Pere tutti i velisti, regantati o meno, l’edizione del 1979 del Fastnet è certamente la regata più sfortunata e tragica mai registrata nella storia di questo sport, con un bilancio negativo, sia di perdite di vite umane che di affondamento di barche, che ancor oggi a distanza di oltre 30 anni mette i brividi.
Nella notte funesta tra il 13 e il 14 agosto, nel canale di San Giorgio tra l’Inghilterra e l’Irlanda, un’imprevista e disastrosa depressione scatenò la violenza degli elementi della natura sulla flotta di 303 imbarcazioni – divise in cinque classi Ior- ed impegnate sul classico percorso Cowes-Scoglio del Fastnet e ritorno di oltre 600 miglia marine.
Al termine della regata solo 85 yacht -la maggior parte delle classi maggiori- portarono a termine la sfida che stando alla cronache dell’epoca non fu neanche stilata ufficialmente. In totale ci furono 15 morti e ben 24 equipaggi dovettero lasciare le loro barche in preda ai marosi. Molte colarono a picco insieme ai membri degli equipaggi, mentre otre 130 persone furono miracolosamente salvate dalla morte grazie all’eroico intervento delle squadre di soccorso inglesi e bretoni che si mobilitarono in tempo per rendere meno tragico il numero delle perdite.
La tempesta fu talmente furiosa che si registrarono onde alte anche 20/25 metri che frangendosi sulle barche le spazzarono via come dei turaccioli. A registrate le perdite maggiori furono le piccole imbarcazioni molto leggere e non certo adatta ad affrontare simili condizioni meteo marine. Le regole IOR dell’epoca permettevano infatti la partecipazione di molti scafi dal dislocamento medio leggero e con poca stabilità iniziale così che le onde li capovolsero più volte sbattendo fuori bordo i mariani.

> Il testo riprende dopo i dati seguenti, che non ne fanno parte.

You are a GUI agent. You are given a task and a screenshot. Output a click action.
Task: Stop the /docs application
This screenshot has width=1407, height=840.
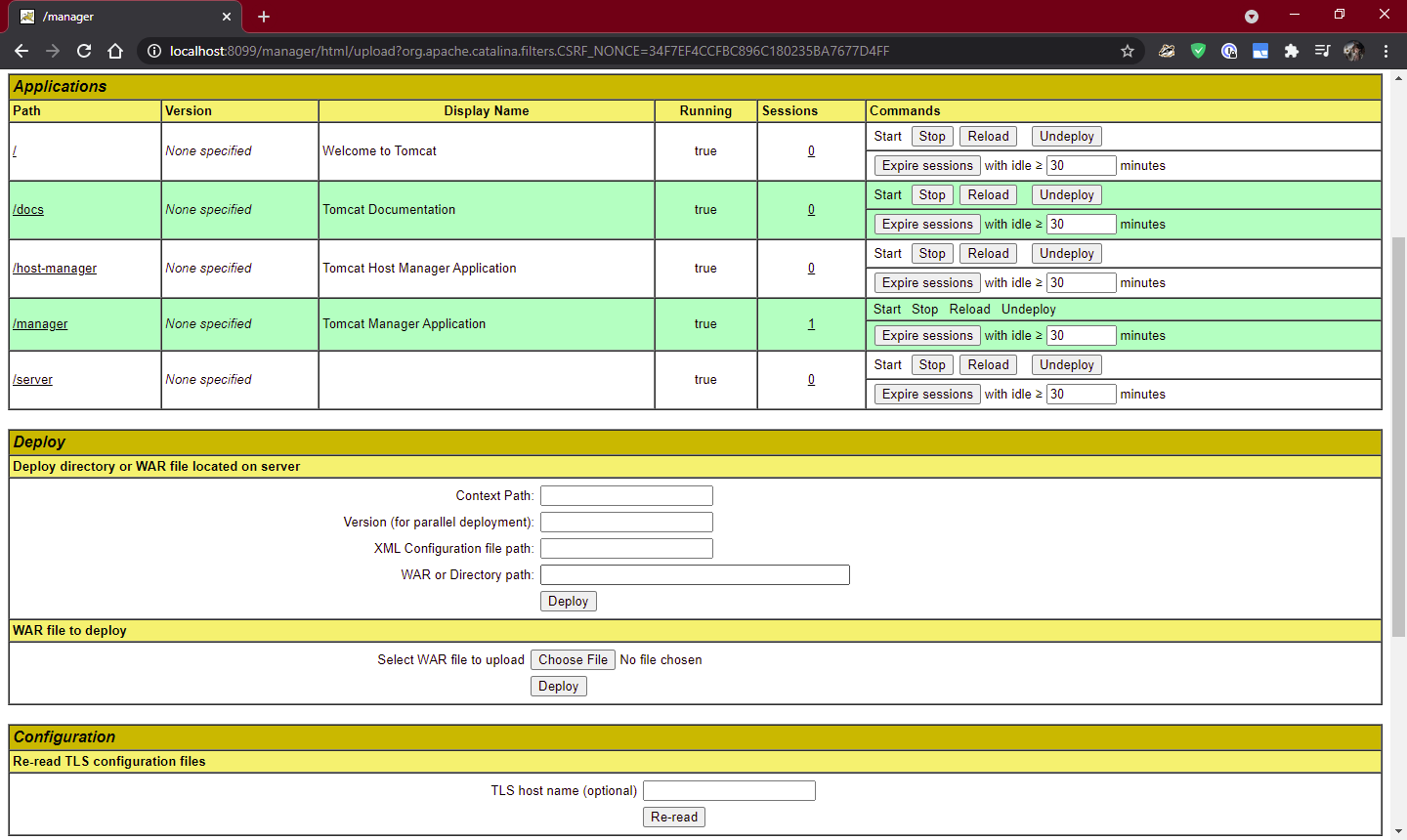click(931, 194)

Molti sopravvissuti alla tempesta negli anni hanno narrato le loro disavventure in vari libri, ma tra quelli in vendita il più bello e commovente è senz’altro quello scritto da Nick Ward: “Abbandonati nella tempesta” Nick, insieme ad altri cinque compagni di avventura, faceva parte dell’equipaggio del Grimalkin, un quinta classe che si trovò praticamente nell’occhio del ciclone dove la pressione scese fino a 979 millibar e si sollevarono onde alte come palazzi.
In quella notte di terrore il Grimalkin scuffiò parecchie volte ed all’alba, fece una terribile capriola lungo il suo asse longitudinale. Nick Ward si risvegliò in acqua dopo una lunga perdita di coscienza. Per sua fortuna la cintura di sicurezza resistette alla forza delle onde è lui si ritrovo solo sul Grimalkin con Gerry Winks che moribondo lo lascio dopo poco averlo riportato a bordo della barca ormai completamente alla deriva.
Gli altri membri dell’equipaggio, Matt Sheahan, Mike Doyle e Dave Wheeler, se n’erano andati su una zattera convinti che i due superstiti fossero morti come il padre di Matt mai più ritrovato.
La narrazione cruda ed aspra di quei momenti prima del salvataggio, avvenuto alle 20,45 del 14 agosto, rendono questo libro unico e coinvolgente tanto che sembra quasi di rivivere i tragici eventi.
Per oltre quindici di ore, Nick Ward sopravvisse sulla barca disalberata che, per sua fortuna, non voleva affondare. Gerry gli morì tra le braccia e lui ne raccolse le ultime parole in ricordo della moglie adorata.
Secondo quanto emerge dal testo fu proprio il cadavere di Gerry, a cui Nick Ward si aggrappò per resistere, a dargli la forza di non morire. Per ore e ore gli parlò, s’immaginò le sue risposte, arrivo persino ad insultarlo e buttarlo fuori bordo. Il racconto di quel folle delirio notturno è certamente la parte più angosciosa ma anche più bella del libro.